Speaking of food and running, last night Anthony and I headed to Pacers in Logan Circle for a training nutrition talk. A personal trainer/fitness coach presented on how to properly fuel yourself for distance running.
- Eat breakfast. It’s the most important meal of the day and helps your muscles recover after morning runs.
- Runners should probably eat more carbohydrates than non-runners, but not 10 bagels a day.
- Gus, Gatorade, and water are a good idea on runs longer than 6 miles (personally, I usually don’t eat Gus unless I’m going out for more than 17 miles or so, but it’s different for everyone)
- You don’t have to eat before a morning run, but you should eat within an hour afterward.
- It might be best to work out in the morning — for men, your testosterone levels are highest in the morning, which will help you build muscle — for women, your “testosterone-like” levels are highest in the morning, which will help you build muscle.
- Eat a healthy, balanced diet of “real” foods to get the best “bang for your buck” when it comes to your calorie intake. A good strategy is to shop around the perimeter of the grocery store.
- Carb loading is good, but not in the form of binging on a huge bowl of pasta the night before a race. It’s more about a small, gradual buildup of carbs the entire week before a race.
- If you want to eat a cookie, eat a cookie.

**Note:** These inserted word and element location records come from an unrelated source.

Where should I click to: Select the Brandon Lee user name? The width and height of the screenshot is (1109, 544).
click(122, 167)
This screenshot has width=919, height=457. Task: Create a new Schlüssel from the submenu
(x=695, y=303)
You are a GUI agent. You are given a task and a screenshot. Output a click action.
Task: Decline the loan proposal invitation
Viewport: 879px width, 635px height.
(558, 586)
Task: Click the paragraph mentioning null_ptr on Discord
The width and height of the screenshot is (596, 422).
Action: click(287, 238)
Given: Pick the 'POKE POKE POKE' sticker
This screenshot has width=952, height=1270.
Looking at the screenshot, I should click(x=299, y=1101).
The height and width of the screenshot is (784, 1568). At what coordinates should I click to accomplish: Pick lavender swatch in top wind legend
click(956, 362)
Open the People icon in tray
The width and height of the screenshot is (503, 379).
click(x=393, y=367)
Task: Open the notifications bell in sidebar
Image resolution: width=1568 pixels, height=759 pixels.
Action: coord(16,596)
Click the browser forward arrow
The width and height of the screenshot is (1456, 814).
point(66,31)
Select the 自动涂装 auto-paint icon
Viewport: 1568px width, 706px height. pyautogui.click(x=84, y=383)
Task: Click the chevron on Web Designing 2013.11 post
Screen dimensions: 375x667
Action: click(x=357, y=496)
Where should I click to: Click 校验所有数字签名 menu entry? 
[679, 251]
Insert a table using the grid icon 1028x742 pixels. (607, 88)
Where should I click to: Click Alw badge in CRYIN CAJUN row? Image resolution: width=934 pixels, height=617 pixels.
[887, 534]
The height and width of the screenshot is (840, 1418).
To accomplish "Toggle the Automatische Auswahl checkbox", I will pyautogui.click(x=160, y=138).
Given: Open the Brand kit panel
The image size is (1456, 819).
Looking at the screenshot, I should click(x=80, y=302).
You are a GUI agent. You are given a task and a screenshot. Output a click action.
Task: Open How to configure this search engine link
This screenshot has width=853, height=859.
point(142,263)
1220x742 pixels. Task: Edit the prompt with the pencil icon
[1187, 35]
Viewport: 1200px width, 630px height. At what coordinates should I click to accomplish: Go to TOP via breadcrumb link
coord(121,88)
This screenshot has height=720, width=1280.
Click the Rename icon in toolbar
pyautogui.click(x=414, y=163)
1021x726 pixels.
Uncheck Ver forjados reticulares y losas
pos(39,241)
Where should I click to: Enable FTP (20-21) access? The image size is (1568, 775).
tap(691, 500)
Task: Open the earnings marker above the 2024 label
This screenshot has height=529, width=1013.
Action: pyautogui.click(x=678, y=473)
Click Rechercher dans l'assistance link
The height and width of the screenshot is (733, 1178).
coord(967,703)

So, no real “aha” moments, but a few interesting discussions nonetheless. Other topics attendants had questions about were sensitive stomach issues, dairy intake, protein intake, and simple vs. complex carbs. For more complicated topics, the fitness coach basically told us to listen to our bodies and figure out what works best for us. She also encouraged us to go to ChooseMyPlate.gov, where you can build a profile and get a summary of how much you should be eating, and what your plate should look like.
I played around a bit with it this morning — it’s really neat! Lots of guidance available on meal planning and nutrition. I’d recommend it for anyone interested in their diet, whether training for a marathon or not.
But the real question is: where does calamari fit into MyPlate?